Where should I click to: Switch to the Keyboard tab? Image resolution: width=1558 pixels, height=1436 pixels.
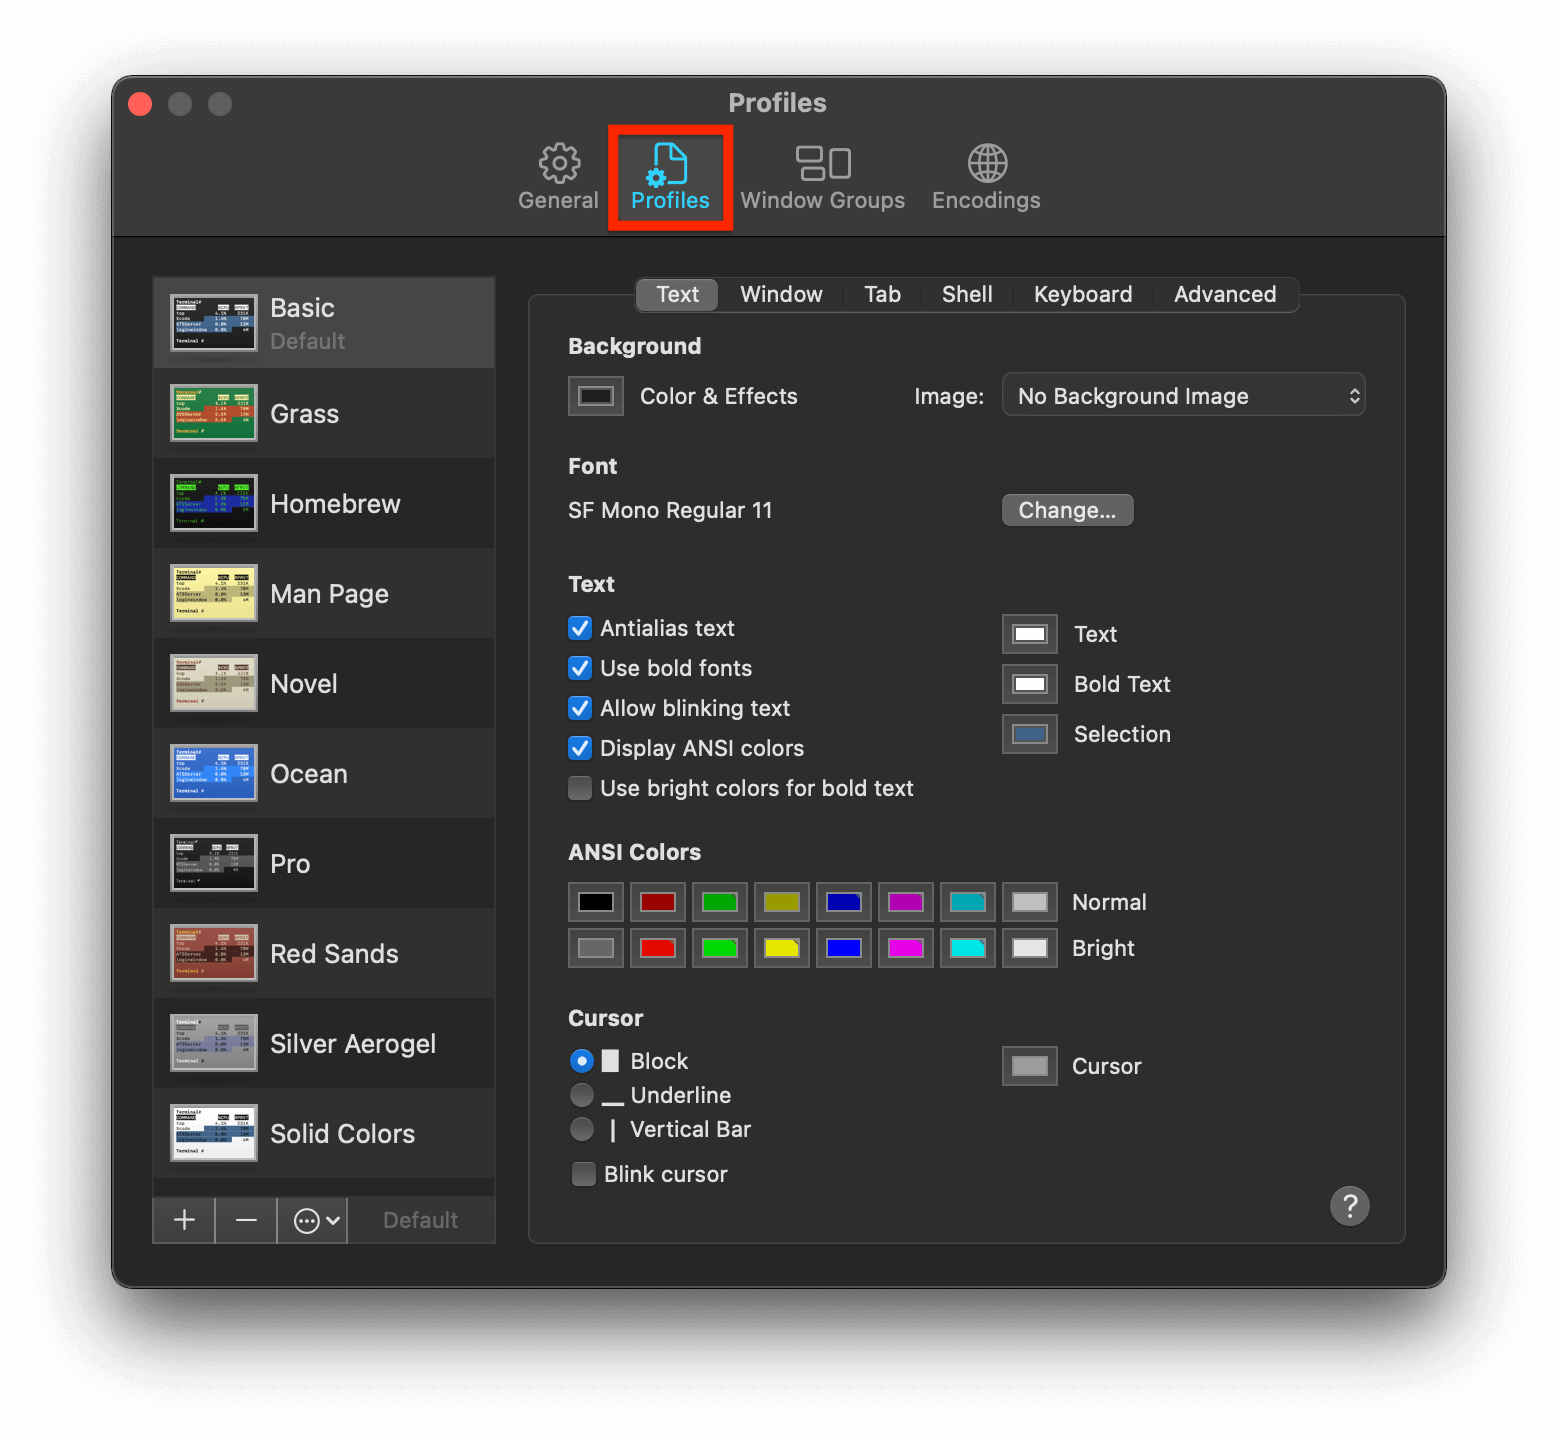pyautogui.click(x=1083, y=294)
++++++++
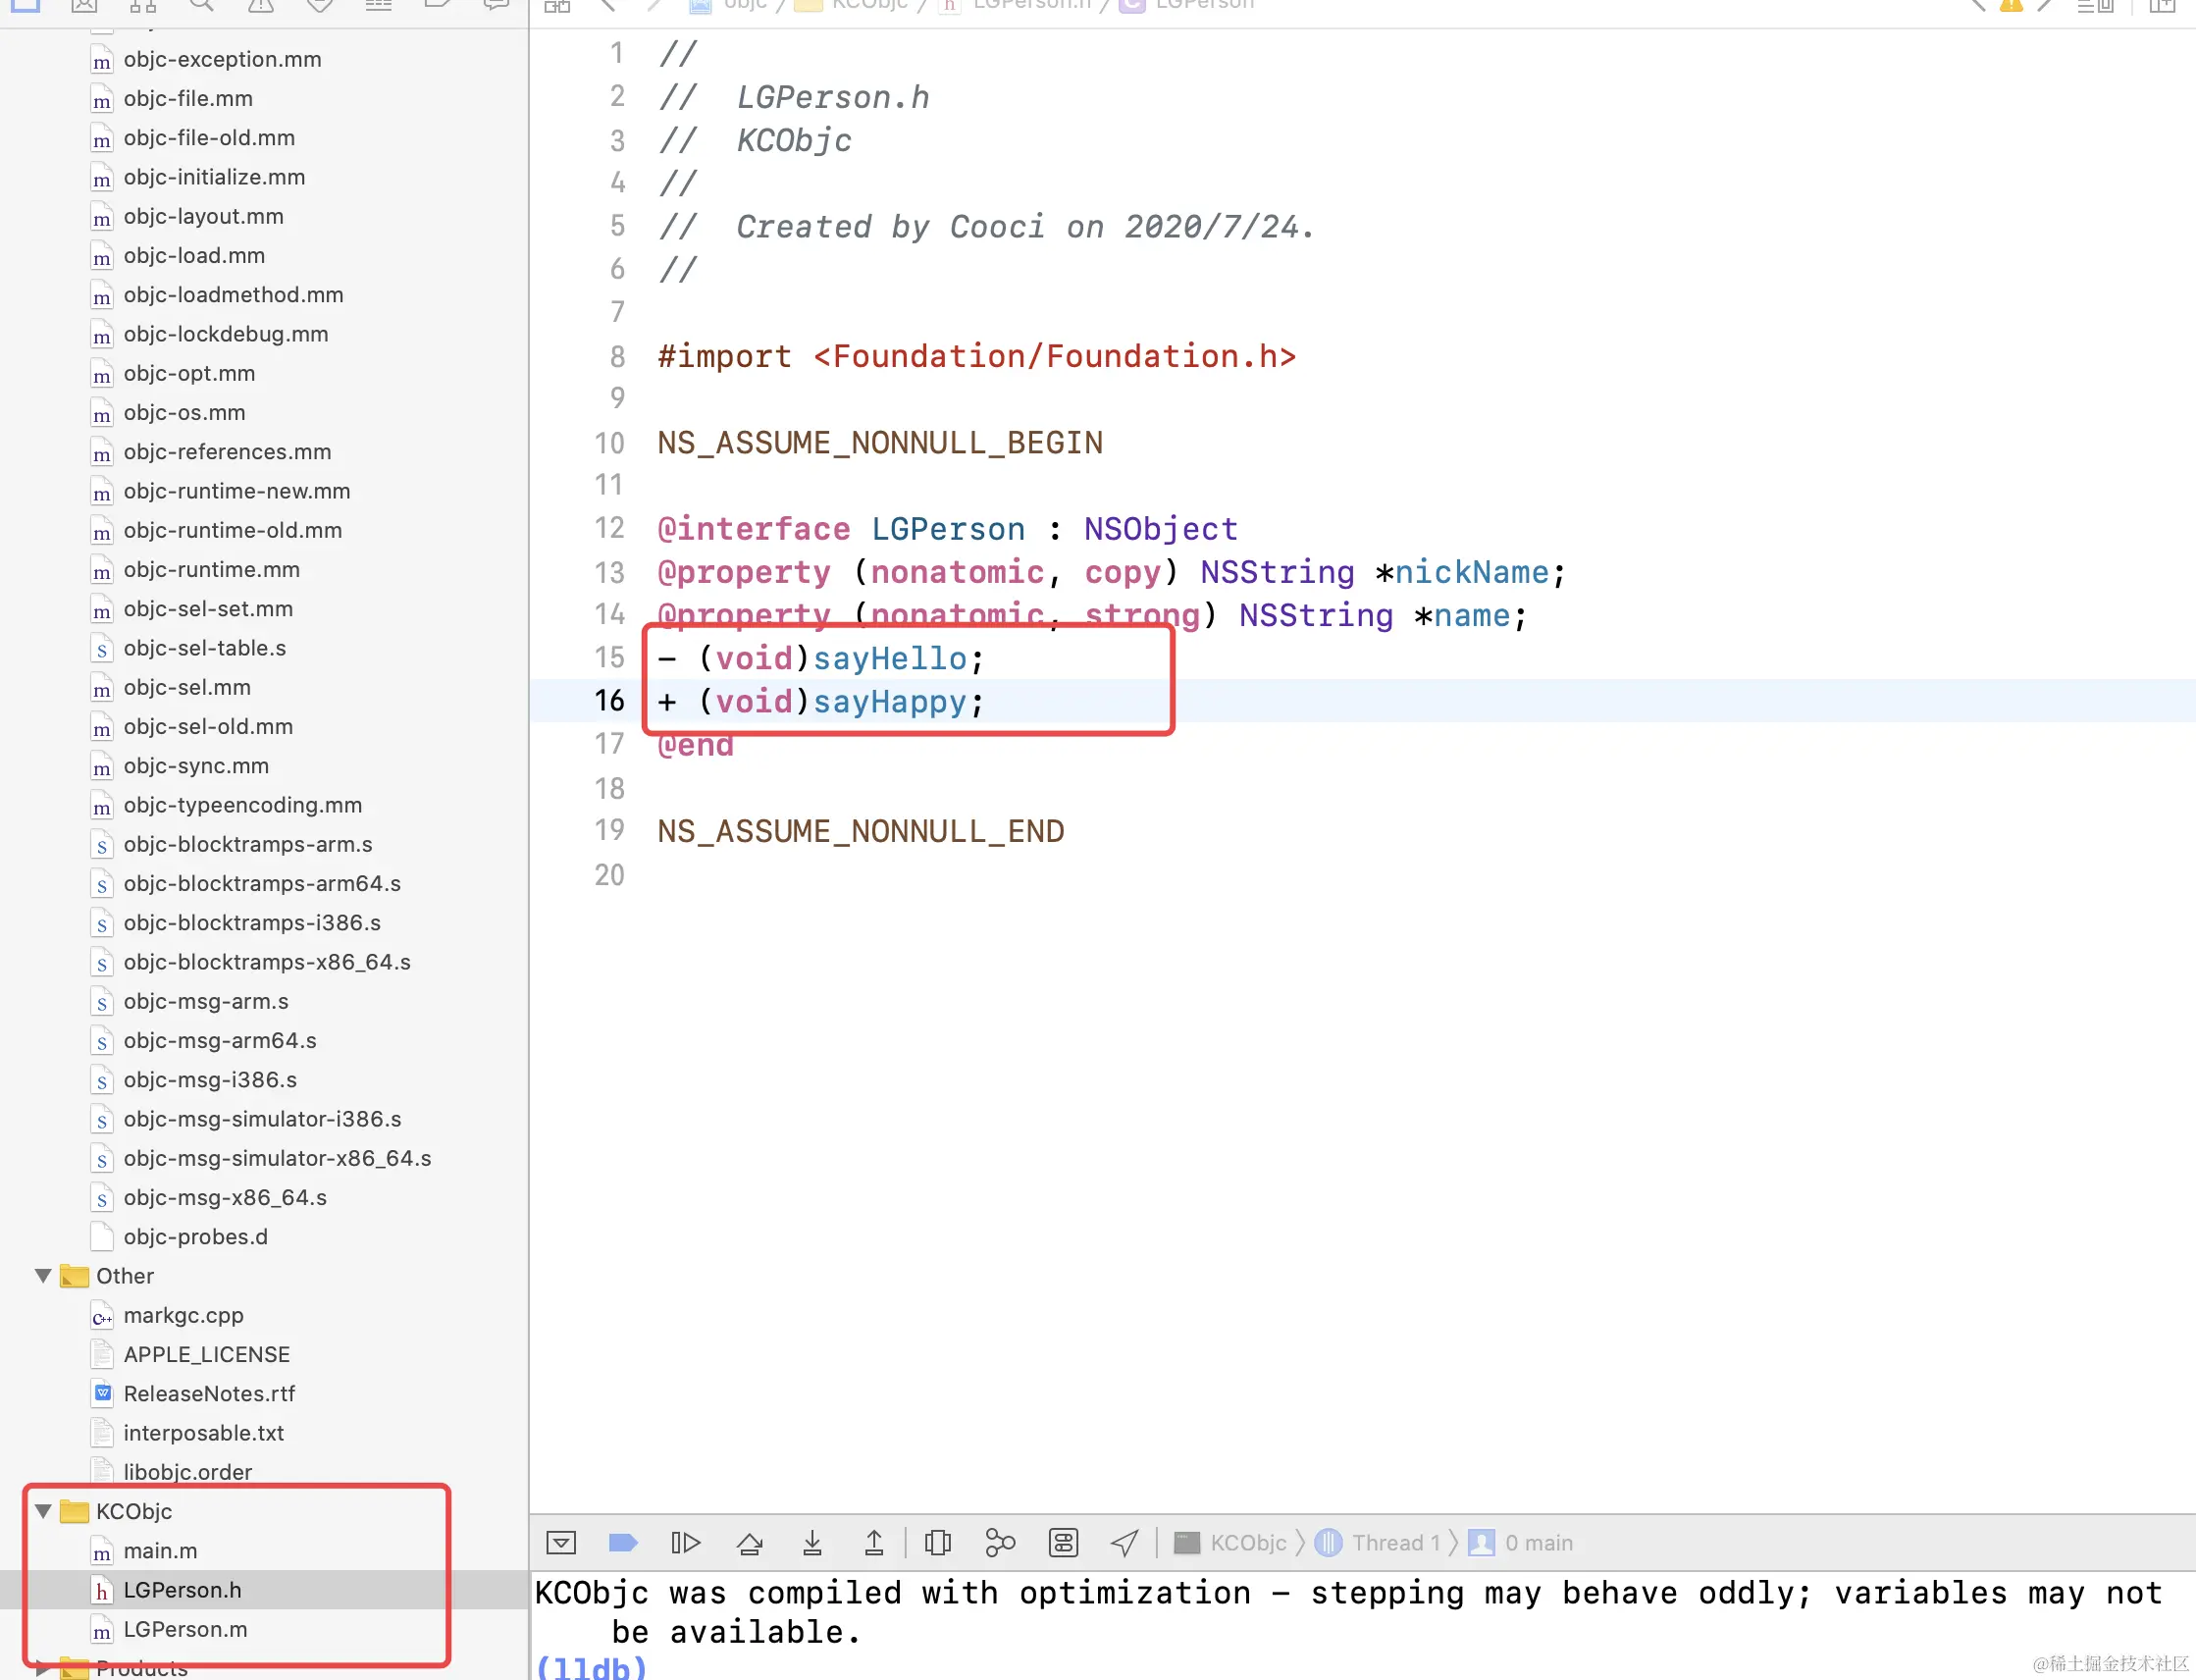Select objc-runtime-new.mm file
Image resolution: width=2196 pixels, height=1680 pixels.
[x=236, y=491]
++++++++
SET EXERCISE — Convert the stretch of the records from the line containing "Where should I" through the line containing "pyautogui.click(x=1083, y=294)" into a JSON list of strings, one string per line, with blank lines omitted and the pictures left out.

OUTPUT OF THE EXERCISE —
[
  "Where should I click to: Switch to the Keyboard tab? Image resolution: width=1558 pixels, height=1436 pixels.",
  "pyautogui.click(x=1083, y=294)"
]